The most commonly reported adverse events of β2-agonist therapy, such as tremor and palpitations, tend to be mild and disappear within a few days of treatment.
Adverse reactions, which have been associated with formoterol, are listed below by system organ class and frequency. Frequency is defined as: Very Common (≥1/10), Common (≥1/100, <1/10), Uncommon (≥1/1000, <1/100), Rare (≥1/10000, <1/1000), Very rare (<1/10000).

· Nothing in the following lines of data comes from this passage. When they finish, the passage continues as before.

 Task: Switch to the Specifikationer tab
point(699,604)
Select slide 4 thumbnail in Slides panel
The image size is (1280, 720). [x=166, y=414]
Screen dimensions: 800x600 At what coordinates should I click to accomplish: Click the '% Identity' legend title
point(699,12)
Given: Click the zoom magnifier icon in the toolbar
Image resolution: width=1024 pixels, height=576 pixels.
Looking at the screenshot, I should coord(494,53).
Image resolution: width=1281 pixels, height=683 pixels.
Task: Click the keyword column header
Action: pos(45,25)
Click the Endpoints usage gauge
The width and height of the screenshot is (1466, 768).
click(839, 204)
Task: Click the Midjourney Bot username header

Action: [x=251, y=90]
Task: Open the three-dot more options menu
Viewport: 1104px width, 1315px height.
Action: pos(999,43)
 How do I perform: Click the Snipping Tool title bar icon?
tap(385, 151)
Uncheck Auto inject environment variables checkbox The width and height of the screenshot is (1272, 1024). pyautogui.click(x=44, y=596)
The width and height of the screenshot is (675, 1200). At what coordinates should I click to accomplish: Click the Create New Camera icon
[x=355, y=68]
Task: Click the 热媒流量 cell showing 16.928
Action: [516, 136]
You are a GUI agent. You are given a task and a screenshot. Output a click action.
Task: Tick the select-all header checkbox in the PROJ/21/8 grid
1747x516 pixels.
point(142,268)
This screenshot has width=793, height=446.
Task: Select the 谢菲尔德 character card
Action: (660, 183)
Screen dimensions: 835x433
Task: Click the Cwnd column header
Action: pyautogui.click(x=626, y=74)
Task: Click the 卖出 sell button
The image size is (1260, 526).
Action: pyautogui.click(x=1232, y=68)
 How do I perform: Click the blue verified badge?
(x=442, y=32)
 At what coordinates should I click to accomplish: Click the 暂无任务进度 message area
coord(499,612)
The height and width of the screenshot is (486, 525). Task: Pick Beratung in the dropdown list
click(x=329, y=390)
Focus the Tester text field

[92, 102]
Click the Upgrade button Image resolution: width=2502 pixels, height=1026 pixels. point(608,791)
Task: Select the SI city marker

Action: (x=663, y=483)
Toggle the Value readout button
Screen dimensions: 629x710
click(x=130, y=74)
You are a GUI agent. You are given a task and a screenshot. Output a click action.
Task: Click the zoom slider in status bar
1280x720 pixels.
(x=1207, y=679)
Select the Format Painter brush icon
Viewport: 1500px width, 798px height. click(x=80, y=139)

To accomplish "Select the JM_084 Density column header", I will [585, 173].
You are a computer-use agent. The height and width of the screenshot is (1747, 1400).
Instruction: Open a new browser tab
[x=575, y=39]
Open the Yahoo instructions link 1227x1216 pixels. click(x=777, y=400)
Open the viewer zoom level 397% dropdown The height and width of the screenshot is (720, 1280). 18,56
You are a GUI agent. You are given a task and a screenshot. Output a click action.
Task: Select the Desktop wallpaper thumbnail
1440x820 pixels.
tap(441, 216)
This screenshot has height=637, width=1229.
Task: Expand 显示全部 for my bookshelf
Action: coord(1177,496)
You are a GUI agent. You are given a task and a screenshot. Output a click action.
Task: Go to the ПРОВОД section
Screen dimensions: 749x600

System organ Class | Adverse Reaction | Frequency |
---|---|---|
Blood and lymphatic system disorders | Thrombopenia | Very rare |
Immune system disorders | Hypersensitivity reactions, e.g. angioedema, bronchospasm, exanthema, urticaria, pruritus. | Rare |
Metabolism and nutrition disorders | Hypokalaemia, hyperglycaemia | Uncommon |
Psychiatric disorders | Agitation, restlessness, sleep disorder | Uncommon |
Abnormal behaviour, hallucination | Very rare | |
Nervous system disorders | Tremor, headache | Common |
Dizziness, taste disturbances | Uncommon | |
Central nervous system stimulation | Very rare | |
Cardiac disorders | Palpitations | Common |
Tachycardia | Uncommon | |
Cardiac arrhythmias, e.g. atrial fibrillation, supraventricular tachycardia, extrasystoles, Angina pectoris | Rare | |
Prolongation of QTc interval | Very rare | |
Vascular disorders | Variation in blood pressure | Rare |
Respiratory, thoracic and mediastinal disorders | Cough | Common |
Throat irritation | Uncommon | |
Bronchospasm paradoxical | Rare | |
Dyspnoea, exacerbation of asthma | Very rare | |
Gastrointestinal disorders | Nausea | Uncommon |
Skin and subcutaneous tissue disorders | Hyperhidrosis | Uncommon |
Musculoskeletal and connective tissue disorders | Muscle cramps, myalgia | Uncommon |
Renal and urinary disorders | Nephritis | Rare |
General disorders and admnistration site conditions | Oedema peripheral | Very rare |
Nausea, dysgeusia, throat irritation, hyperhidrosis, restlessness, headache, dizziness and muscle cramps may resolve spontaneously within one to two weeks of continued treatment.
Central nervous system stimulating effects have been sporadically reported following inhalation of β2-sympathomimetics, manifesting as hyperexcitability. These effects were mainly observed in children up to 12 years of age.
Treatment with β2-agonists may result in an increase in blood levels of insulin, free fatty acids, glycerol and ketone bodies.